Accelerator Options: Feast
The biggest new product news here is NVIDIA's launch of its "personal supercomputer" based on its Tesla GPGPU. This exciting product has unfortunately been labeled with an albatross of a designator -- the industry is rife with failed, oxymoronic personal supercomputers -- but NVIDIA may have the clout and momentum to gain in academic and research markets while the marketing department figures out how to reposition for the industrial sector. The ecosystem around Tesla also continues to grow. NVIDIA partners (notably Acceleware) are pre-packaging Tesla-based solutions, and The Portland Group has been working on its own compilers for GPGPU. Intel's Nehalem CPU is an important consideration in this space, but in this case I think Intel's competitive heat is on AMD more than it is on NVIDIA.

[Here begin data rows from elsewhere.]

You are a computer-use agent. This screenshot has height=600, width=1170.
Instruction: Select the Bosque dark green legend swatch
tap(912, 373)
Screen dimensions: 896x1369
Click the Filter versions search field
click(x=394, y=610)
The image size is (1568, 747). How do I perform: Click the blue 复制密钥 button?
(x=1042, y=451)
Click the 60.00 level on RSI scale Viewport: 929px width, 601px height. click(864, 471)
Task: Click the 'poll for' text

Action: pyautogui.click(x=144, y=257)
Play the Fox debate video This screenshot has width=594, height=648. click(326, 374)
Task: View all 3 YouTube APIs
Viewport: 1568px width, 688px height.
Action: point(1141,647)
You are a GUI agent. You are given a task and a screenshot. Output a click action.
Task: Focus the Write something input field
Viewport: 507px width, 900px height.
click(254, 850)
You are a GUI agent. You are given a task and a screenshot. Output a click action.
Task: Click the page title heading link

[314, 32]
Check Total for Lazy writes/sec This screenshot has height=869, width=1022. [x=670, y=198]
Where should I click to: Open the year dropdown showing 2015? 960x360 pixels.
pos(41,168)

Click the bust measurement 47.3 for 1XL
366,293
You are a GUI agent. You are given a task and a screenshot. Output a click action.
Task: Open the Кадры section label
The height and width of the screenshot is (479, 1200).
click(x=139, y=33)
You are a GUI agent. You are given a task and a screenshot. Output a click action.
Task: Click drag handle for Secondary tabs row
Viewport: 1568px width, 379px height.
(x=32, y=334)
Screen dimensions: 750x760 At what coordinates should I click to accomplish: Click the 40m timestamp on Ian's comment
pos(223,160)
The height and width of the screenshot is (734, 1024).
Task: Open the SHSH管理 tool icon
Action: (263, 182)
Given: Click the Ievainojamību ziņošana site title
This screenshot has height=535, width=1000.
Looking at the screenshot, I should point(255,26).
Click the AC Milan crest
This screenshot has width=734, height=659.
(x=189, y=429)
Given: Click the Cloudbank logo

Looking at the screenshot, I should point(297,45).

But while everyone has been looking at GPGPU, an older accelerator category has slipped back into the mix: FPGA. Before you scoff, consider that FPGAs excel in areas in which GPGPUs have been weak, especially in scalable, high-bandwidth, text- or integer-based applications. This time around, programmability isn't at issue, because vendors like Convey, BlueArc, and XtremeData have integrated FPGAs into their offerings.
Convey enjoyed a terrific launch, thanks in part to the combined experience of Bruce Toal and Steve Wallach. (An interview with Wallach hit The New York Times during the show.) The FPGA-powered design is a major departure in computing architectures, and Convey could quickly become an interesting second-tier player alongside SiCortex, another differentiated architecture player with a strong SC08 showing.
Bring on the Next Course
Overall the energy of the show was strong, setting another attendance record (although that is as much a factor of the diversity of vendors than anything else). Still, amid these famine-oriented economic conditions, the SC08 floor was a refreshing island of plenty. In our most recent surveys, users indicated their budgets are still expected to grow over the next two years, and judging by the smorgasbord of activity in Austin, we could be ready to feast again in Portland in 2009.